In this study, age, sex, lung function, oxygen saturation, breathlessness, anxiety, depression, and exercise capacity influenced subjective health status. However, according to previous studies of COPD patients, body mass index, education, social status, sleeping habits, and co-morbidity could be important supplementary factors affecting subjective health status in this sample [10, 12, 13]. This study is limited to some degree. The sample size was quite small, which restricts the number of factors included in the multivariate testing of subjective health status . Because of the cross-sectional design, no absolute conclusions can be drawn about causality or the directions of the relationships between many of the variables . The patients included in this study were awaiting participation in a pulmonary rehabilitation programme, and were thus not a representative sample of all COPD patients. The strength of this study is its multivariate approach to explaining subjective health status. According to the biopsychosocial model, subjective health status is associated with physiological factors as well as symptoms and psychosocial factors .

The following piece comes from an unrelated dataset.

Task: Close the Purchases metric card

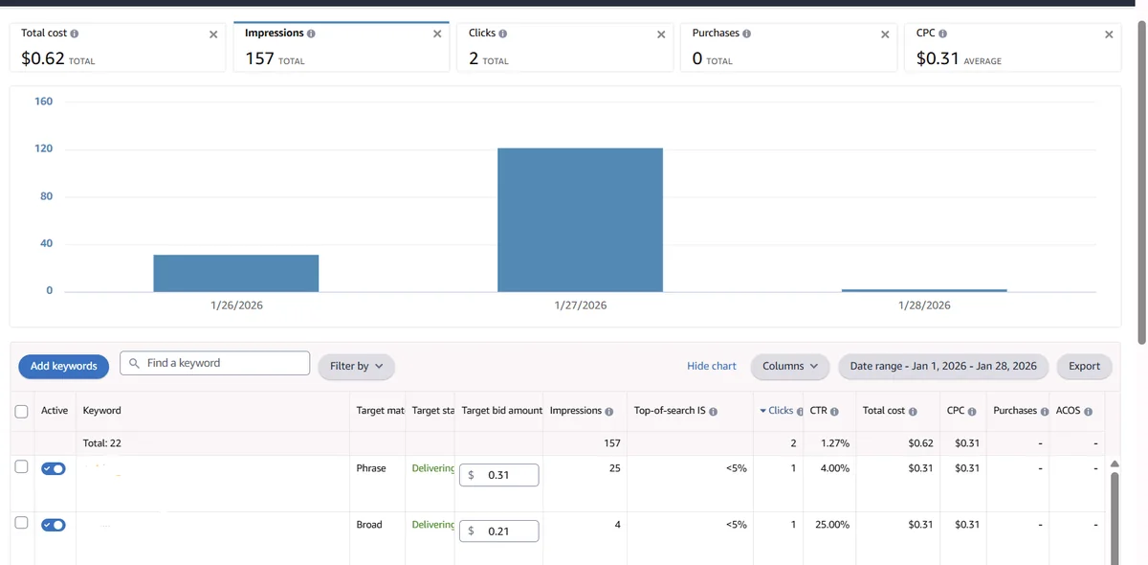Action: coord(885,34)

Implications for clinical practice
The results of this study indicate that symptoms are very important to patients' subjective health status, which in turn supports the view that a pulmonary rehabilitation programme focusing on the management of symptoms, such as breathlessness, anxiety, and depression, is required to alleviate symptoms and increase subjective health status.
A model that explains the relationships between different outcomes is important in clinical practice to correctly interpret the results of outcome assessments [4, 42]. For example, if subjective health status is determined by symptoms and physical function, then symptoms and physical function should be treated . In COPD, symptoms such as breathlessness, anxiety, and depression are usually evident before there is a reduction in subjective health status. However, it is more difficult to determine the causal direction between breathlessness, anxiety, depression, and physical function, and as breathlessness, anxiety, and depression may be caused by a decrease in function [52, 56].